Vivarium
Jesse Eisenberg e Imogen Poots in un incubo suburbano tra Magritte e Twilight Zone.
Presentato alla Settimana Internazionale della critica durante la 72ª edizione del Festival di Cannes, Vivarium è il secondo lungometraggio di Lorcan Finnegan, che aveva esordito nel 2016 con Without Name. Imogen Poots e Jesse Eisenberg tornano per la terza volta assieme sul grande schermo – dopo Solitary Man (2009) e L’arte della difesa personale (2019) – in questa pellicola che raccoglie tutte le suggestioni dell’horror suburbano (La donna perfetta, The Box, etc.) senza scadere in un catalogo di omaggi postmoderno. Gemma e Tom sono una giovane coppia di belle speranze in cerca di una casa tutta per loro dove poter dar vita alla propria famiglia cuore. Quando si imbattono in Martin, un inquietante agente immobiliare interpretato da Jonathan Aris (qui con le fattezze di Carson Kressley), il loro sogno sembra a portata di mano: non troppo vicino, non troppo lontano. Tutto, ovviamente, lascia presagire che qualcosa non va, ma la coppia abbocca senza troppa fatica. Cosa potrà mai andar male?

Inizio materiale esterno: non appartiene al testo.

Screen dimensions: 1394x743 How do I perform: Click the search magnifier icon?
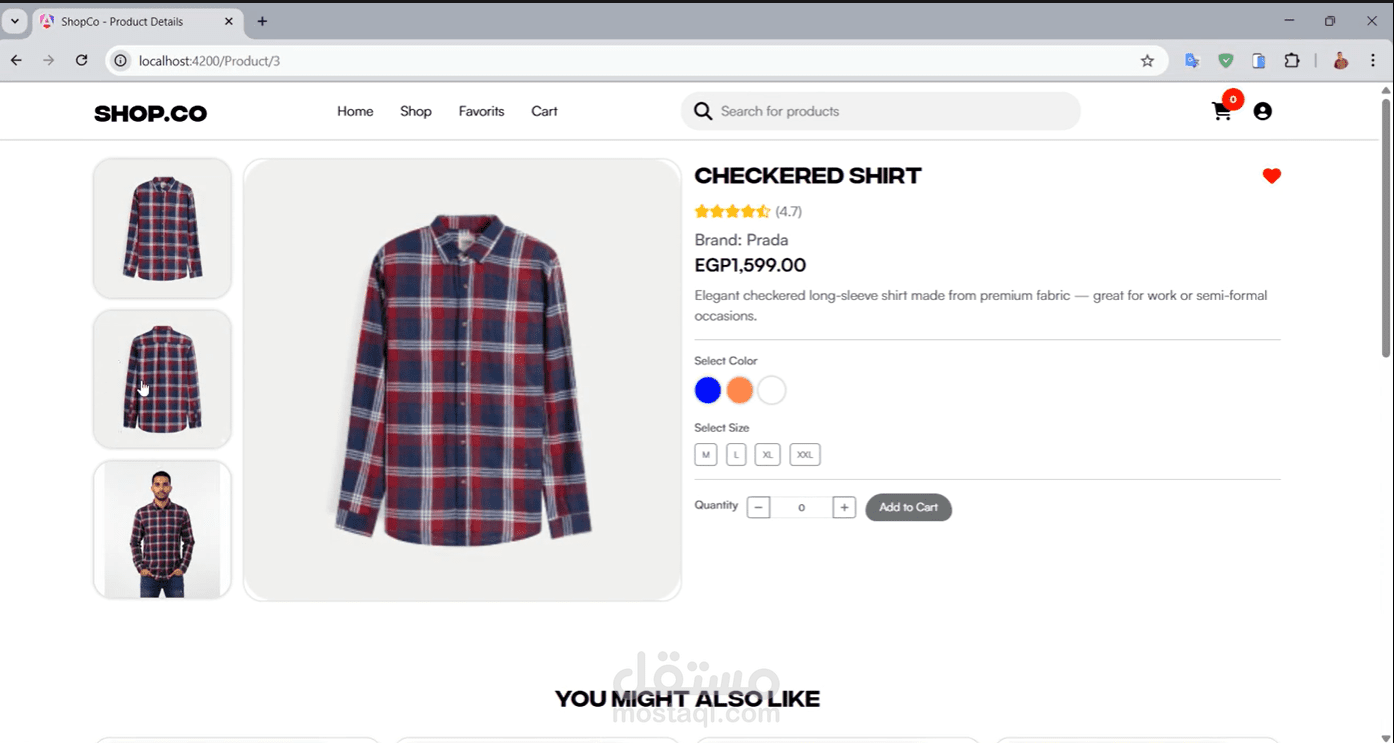point(703,111)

L’uomo li porta a visitare la casa perfetta, in un labirintico complesso residenziale che riprenda l’ambientazione (e l’ossessione quindi) di un vecchio corto del regista, Foxes (2011). I due protagonisti però, prima con stupore e poi con angoscia, scoprono – una volta lasciati soli – di non riuscire a lasciare più quel luogo così artificioso e silenzioso. Guidano per ore tra schiere di villette tutte uguali, in strade tutte uguali: si ritrovano sempre allo stesso punto, al civico n° 9. Le abitazioni si estendono fino all’orizzonte, nel cielo le nuvole sembrano appesa a fili di nylon. La benzina finisce, sono costretti a rimanere. A cadenza regolare, dei pacchi vengono lasciati fuori da quella che ormai sembra destinata a essere la loro nuova casa: beni di prima necessità, cibo senza sapore… Un bambino. Impossibile avvistare chi fa le consegne. Col neonato un biglietto: “Raise the child and be released”. Le cose vanno di male in peggio.

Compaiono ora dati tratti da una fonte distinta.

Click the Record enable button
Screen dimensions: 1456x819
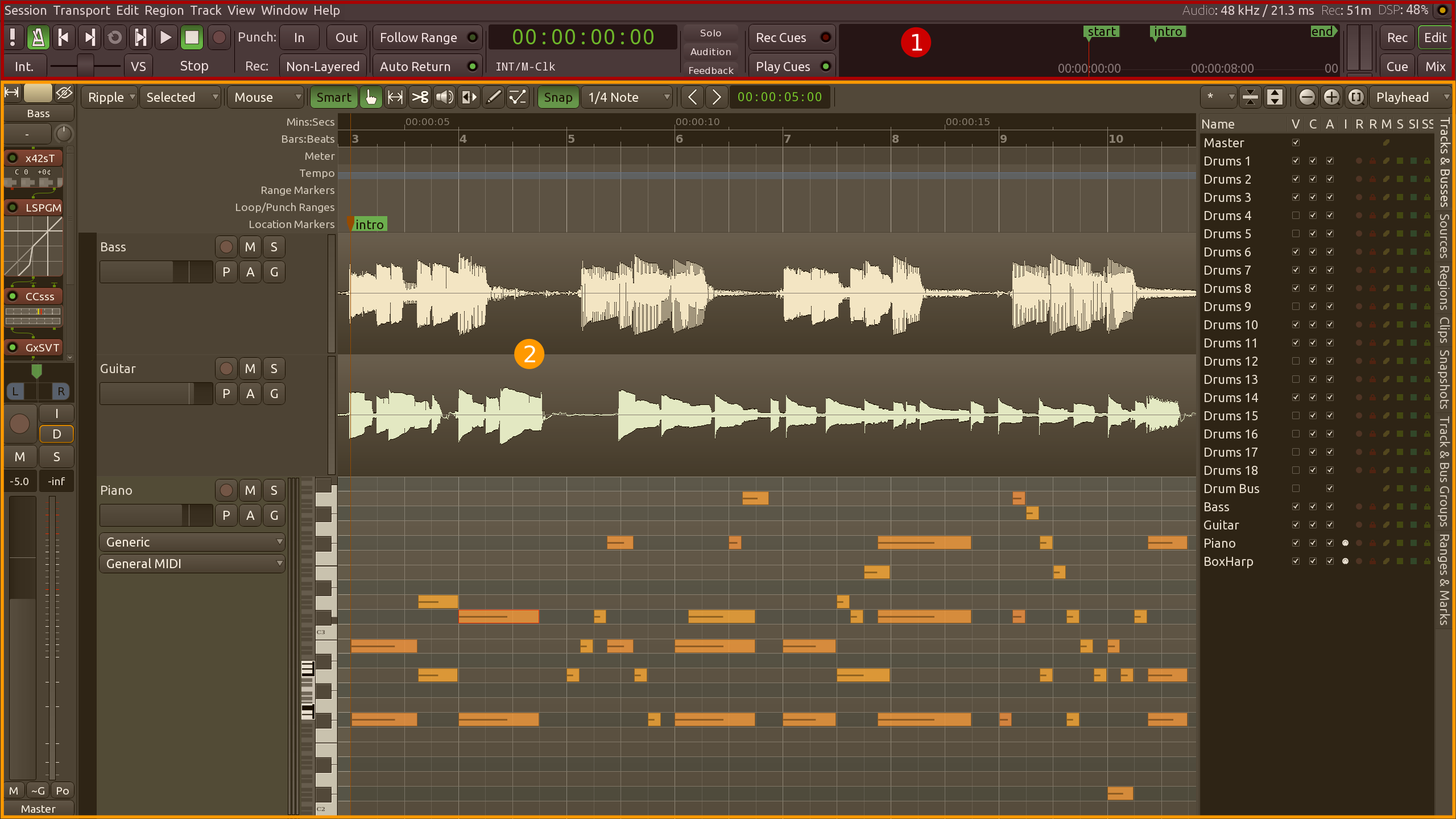[x=216, y=38]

Vivarium copre un range di suggestioni abbastanza ampio che va da The Twilight Zone ai Duplass Brothers, passando per Cronenberg e Tim Burton. Lorcan Finnegan realizza un incubo magrittiano dove le case sono verde mele e le nuvole hanno forma di nuvole, una favola nera in cui il sogno di una casa si trasforma in un dramma allucinante, micidiale. I film metafora solitamente tendono ad avere il fiato corto, soprattutto nel cinema contemporaneo (The Hole Netflix, per esempio, ma anche il più blasonato US di Jordan Peele), con Vivarium invece il regista riesce a mantenere il giusto equilibrio per realizzare un cinema – pur senza guizzi geniali – che funziona al di là della lezione sulla natura matrigna e sulle trappole del consumismo. Il titolo e la storiella sul cuculo in apertura ci danno già tutte le coordinate necessarie per capire dove andremo a finire, senza il bisogno di disseminare la storia di indizi ridondanti e sequenze didascaliche, in questo modo il film ci guadagna in coerenza e tensione. La vita perfetta è un modello o una trappola? La genitorialità è una ricompensa o una maledizione? Una critica sociale non nuova, ma illustrata con la giusta suggestione.